### Listed entries ###
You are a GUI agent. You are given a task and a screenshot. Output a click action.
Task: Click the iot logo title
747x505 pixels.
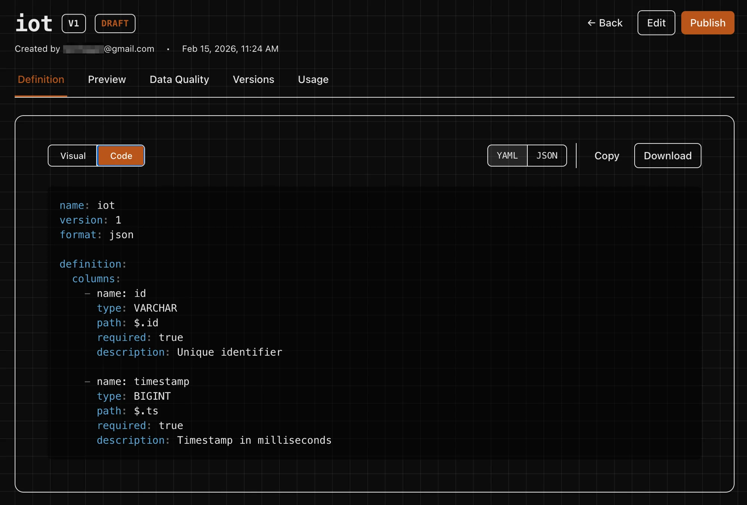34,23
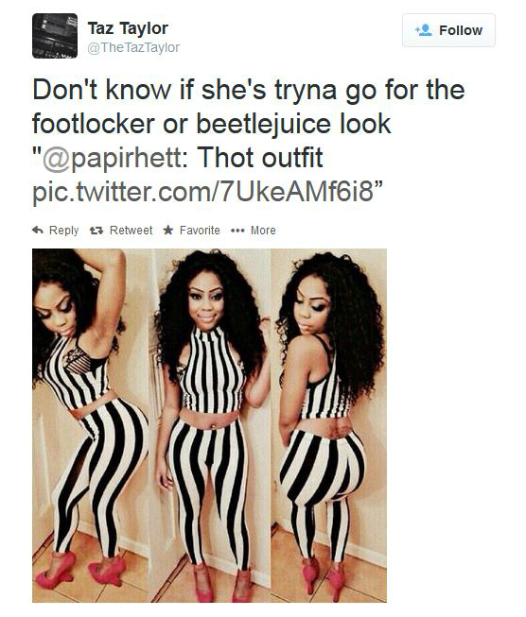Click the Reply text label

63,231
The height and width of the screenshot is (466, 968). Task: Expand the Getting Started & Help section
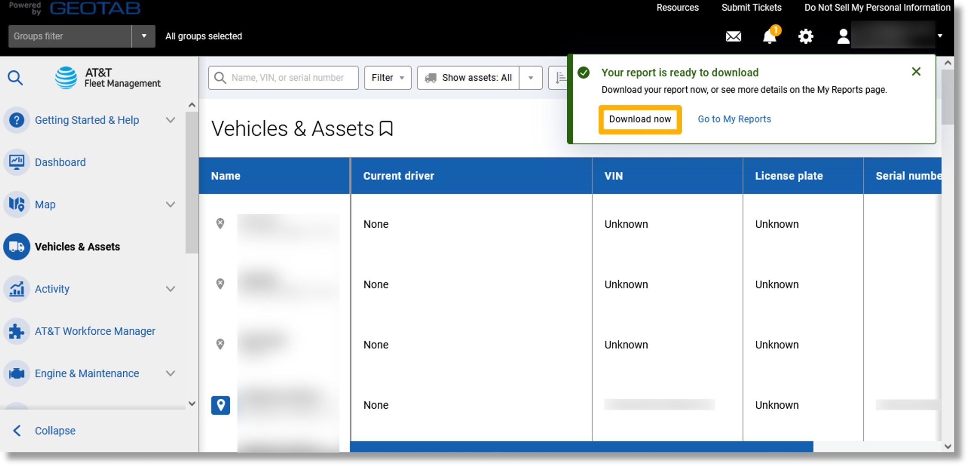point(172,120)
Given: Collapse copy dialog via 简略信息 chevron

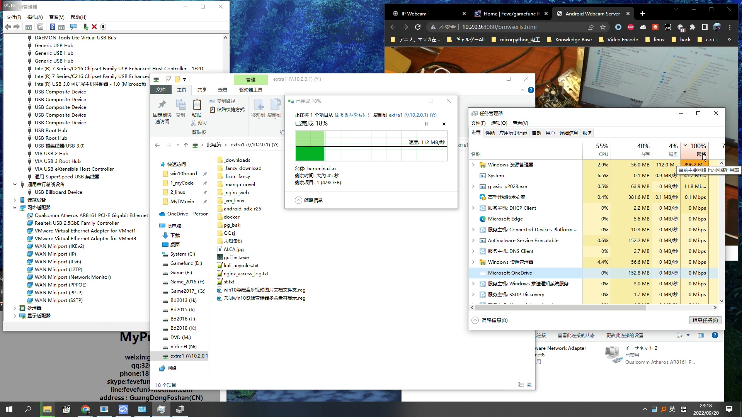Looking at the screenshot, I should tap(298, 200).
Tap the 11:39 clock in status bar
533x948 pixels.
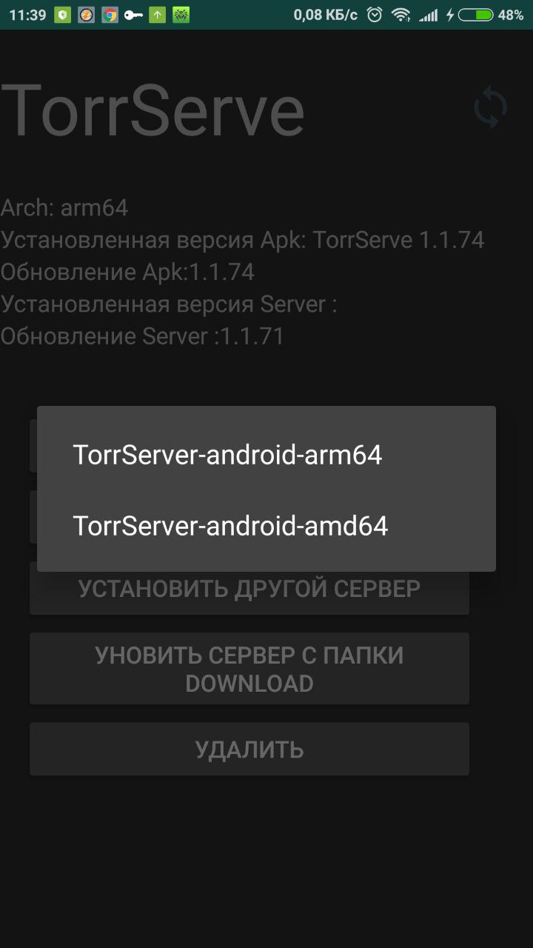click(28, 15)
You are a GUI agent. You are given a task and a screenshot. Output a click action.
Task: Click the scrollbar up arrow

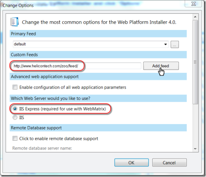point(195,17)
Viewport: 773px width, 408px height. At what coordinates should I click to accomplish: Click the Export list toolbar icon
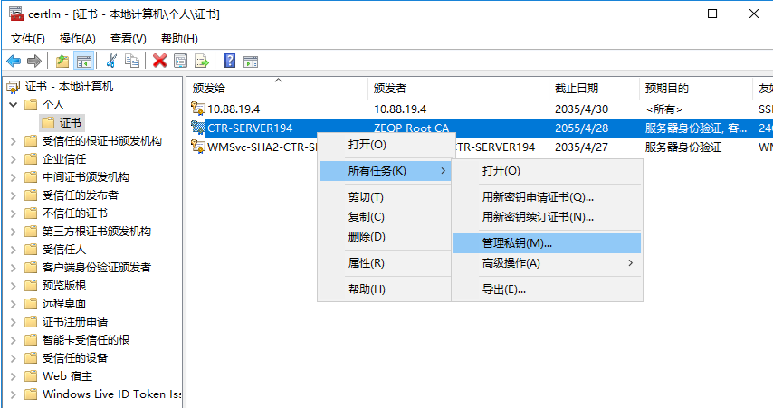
###
Aim of the task:
Retype every line of the records above word for word, omitting the pictures.

Finished answer:
You are a GUI agent. You are given a task and a screenshot. Output a click action.
Task: Click the iot logo title
747x505 pixels.
34,23
Click the Reply text label

63,231
The height and width of the screenshot is (466, 968). Task: Expand the Getting Started & Help section
point(172,120)
Given: Collapse copy dialog via 简略信息 chevron

Looking at the screenshot, I should tap(298, 200).
Tap the 11:39 clock in status bar
533x948 pixels.
click(28, 15)
You are a GUI agent. You are given a task and a screenshot. Output a click action.
Task: Click the scrollbar up arrow

point(195,17)
Viewport: 773px width, 408px height. At what coordinates should I click to accomplish: Click the Export list toolbar icon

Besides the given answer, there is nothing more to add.